Örnek mi isterseniz? İşte doğumundaki doğruları bir kenara koyarak geçmişindeki yanlışları bugün bile tekrarlayarak Trabzonspor'u yönetmeye çalışılanlar.

Özkan Sümer sonrası özellikle lejyonerlere dayalı transfer politikalarına sarılarak, geçmişine ihanet eden Trabzonspor yönetimlerinin yarattıkları perişanlık gözler önünde değil mi?

Şairin; "Gidip de yorulma çok uzaklara. Sen seni gel kendi içinde ara" dediği türden, adeta menajerlerin yönettiği ben diyeyim "kabzımal", siz söyleyin "komisyoncu" dükkanına çevrilen bir Trabzonspor gerçeği ortada değil mi?

Daha 3 ay öncesinde büyük umutlarla aldıkları, Plaza, Bilal, Diabate, Baker, Campi, Djaniny, Flavio, Afobe'leri milyonlarca Euroları adeta çöpe atarak elden çıkarmanın hesabını yapanların, yönetici diye geçinmeye çalıştığı yer de, bırakın bugünü, gelecek için de hangi başarıdan, nasıl söz eyleyeceksiniz?

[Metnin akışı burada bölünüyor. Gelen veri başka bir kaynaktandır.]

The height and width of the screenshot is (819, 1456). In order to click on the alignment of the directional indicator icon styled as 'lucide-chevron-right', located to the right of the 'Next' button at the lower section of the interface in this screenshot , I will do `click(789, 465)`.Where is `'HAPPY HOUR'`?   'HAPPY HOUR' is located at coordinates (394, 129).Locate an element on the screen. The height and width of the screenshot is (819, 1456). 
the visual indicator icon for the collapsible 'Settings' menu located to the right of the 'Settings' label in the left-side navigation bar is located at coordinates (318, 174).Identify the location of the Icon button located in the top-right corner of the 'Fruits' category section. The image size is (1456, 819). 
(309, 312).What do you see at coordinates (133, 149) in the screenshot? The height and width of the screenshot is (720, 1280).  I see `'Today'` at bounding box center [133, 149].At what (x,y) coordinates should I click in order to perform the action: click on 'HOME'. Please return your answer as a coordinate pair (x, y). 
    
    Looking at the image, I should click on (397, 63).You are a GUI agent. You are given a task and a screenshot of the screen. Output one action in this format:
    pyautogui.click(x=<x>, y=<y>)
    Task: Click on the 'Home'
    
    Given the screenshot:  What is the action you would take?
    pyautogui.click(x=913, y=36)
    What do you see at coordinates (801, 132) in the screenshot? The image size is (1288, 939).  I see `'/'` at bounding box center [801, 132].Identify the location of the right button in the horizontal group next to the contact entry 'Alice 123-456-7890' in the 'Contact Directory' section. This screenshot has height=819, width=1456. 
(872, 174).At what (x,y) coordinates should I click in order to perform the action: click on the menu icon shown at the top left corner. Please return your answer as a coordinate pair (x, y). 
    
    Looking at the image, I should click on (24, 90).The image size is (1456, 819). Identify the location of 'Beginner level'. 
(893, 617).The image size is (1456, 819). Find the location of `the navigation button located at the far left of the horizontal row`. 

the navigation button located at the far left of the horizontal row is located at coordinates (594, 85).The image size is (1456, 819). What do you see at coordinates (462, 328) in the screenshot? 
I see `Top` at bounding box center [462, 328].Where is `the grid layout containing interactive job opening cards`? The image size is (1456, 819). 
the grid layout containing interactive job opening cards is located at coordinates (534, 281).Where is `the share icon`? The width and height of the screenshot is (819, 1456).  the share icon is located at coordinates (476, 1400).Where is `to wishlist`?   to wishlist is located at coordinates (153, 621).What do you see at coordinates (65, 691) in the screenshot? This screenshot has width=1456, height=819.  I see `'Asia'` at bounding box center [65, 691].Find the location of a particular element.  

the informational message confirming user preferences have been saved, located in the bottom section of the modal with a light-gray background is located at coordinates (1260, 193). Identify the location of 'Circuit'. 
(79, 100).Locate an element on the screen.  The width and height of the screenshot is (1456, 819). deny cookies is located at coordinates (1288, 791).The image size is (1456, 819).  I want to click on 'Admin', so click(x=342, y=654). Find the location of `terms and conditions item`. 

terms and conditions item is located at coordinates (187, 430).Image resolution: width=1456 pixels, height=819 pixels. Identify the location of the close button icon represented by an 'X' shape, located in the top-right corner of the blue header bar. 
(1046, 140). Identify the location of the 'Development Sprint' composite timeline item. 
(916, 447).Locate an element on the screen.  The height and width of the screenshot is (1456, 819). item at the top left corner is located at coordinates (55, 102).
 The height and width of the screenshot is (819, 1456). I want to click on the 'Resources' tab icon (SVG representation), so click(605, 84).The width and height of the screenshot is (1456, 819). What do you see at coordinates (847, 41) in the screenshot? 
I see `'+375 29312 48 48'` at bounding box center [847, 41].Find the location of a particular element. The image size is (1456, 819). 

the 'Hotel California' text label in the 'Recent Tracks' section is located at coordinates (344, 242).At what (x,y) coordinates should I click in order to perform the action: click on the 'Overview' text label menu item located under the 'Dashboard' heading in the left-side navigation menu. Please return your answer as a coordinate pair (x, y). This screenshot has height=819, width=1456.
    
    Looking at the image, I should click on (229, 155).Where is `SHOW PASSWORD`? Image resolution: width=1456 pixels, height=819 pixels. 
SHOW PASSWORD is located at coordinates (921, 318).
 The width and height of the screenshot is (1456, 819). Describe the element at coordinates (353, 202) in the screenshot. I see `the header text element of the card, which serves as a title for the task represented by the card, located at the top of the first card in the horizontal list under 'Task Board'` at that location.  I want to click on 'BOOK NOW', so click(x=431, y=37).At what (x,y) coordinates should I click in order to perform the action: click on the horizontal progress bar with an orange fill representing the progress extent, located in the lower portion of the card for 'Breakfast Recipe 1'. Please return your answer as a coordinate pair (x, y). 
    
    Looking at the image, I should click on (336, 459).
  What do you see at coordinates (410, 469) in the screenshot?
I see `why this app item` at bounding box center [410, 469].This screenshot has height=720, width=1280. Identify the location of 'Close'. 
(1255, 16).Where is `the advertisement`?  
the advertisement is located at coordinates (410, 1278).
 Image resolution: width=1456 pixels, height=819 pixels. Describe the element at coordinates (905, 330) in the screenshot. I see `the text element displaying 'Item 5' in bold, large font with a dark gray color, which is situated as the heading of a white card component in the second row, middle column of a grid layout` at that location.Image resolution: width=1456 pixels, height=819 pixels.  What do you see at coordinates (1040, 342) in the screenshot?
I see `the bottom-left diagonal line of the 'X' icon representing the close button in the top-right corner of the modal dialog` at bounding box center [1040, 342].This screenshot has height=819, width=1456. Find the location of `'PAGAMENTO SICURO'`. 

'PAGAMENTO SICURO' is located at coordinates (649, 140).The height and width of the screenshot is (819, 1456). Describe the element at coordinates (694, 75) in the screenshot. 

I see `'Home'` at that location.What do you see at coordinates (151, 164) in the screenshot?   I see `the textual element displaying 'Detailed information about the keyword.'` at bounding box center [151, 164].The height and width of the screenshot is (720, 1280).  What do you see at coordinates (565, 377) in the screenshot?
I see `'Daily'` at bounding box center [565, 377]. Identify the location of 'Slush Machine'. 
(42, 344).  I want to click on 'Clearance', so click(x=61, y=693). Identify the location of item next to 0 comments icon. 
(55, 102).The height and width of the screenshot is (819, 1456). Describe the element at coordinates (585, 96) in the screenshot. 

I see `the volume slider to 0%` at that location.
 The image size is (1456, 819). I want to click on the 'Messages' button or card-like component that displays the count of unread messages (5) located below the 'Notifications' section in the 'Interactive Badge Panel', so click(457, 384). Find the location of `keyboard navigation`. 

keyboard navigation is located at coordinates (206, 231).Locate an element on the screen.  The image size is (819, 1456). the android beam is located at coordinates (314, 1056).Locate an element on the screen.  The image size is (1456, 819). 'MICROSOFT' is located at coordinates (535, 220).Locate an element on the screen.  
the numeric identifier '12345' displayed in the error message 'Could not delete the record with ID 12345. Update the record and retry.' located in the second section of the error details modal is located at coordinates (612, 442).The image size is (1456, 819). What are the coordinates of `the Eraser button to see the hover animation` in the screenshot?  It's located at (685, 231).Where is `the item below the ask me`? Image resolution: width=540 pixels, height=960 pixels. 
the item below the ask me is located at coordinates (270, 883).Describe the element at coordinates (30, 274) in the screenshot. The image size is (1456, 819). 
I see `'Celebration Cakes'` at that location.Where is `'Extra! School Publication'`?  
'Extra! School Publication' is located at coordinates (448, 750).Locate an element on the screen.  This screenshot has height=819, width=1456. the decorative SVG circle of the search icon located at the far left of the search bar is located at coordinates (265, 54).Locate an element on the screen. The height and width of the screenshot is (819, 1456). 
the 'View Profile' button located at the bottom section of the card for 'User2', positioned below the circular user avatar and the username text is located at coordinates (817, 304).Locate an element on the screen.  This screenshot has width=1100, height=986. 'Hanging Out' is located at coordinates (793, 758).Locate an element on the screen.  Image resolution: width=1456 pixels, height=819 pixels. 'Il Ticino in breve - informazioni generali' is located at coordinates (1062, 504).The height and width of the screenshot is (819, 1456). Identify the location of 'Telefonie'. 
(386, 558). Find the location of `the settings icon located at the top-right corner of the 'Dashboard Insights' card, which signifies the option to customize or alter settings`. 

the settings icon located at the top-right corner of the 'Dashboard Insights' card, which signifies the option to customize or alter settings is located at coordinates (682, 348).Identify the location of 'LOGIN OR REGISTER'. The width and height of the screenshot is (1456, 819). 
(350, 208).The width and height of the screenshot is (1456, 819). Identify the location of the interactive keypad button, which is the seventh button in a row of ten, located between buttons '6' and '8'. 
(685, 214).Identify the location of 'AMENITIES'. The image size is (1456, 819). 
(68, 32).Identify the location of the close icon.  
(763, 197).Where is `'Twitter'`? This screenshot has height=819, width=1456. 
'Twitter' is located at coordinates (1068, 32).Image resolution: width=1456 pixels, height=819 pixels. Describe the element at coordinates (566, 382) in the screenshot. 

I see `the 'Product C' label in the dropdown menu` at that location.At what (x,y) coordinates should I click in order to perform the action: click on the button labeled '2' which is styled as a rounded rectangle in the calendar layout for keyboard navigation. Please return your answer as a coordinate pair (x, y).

Ancak, ortadaki bu vahim yönetim anlayışını sergileyenlere rağmen Trabzonspor'un "olağanüstü seçim, kongre" hesabı dahi yapılamaması ortada çözümsüzlük adına nasıl bir garabetin bulunduğunun da bariz göstergesidir.

Hani denir ya; "yukarı tükürsen bıyık, aşağı tükürsen sakal" diye! Hem de çözümün adeta; "Kırk katır mı istersin? Yoksa kırk satır mı?" denilen şekle dönüştüğü bir süreçte.

*

Yaşayan Sümer ile başladık, yine rahmetlinin "Gerçek ustalık, bildiğin işi yapmaktır. Yaparken de bunları en iyi ve doğru bir şekilde anlatabilmektir" uyarısı ile bitirelim.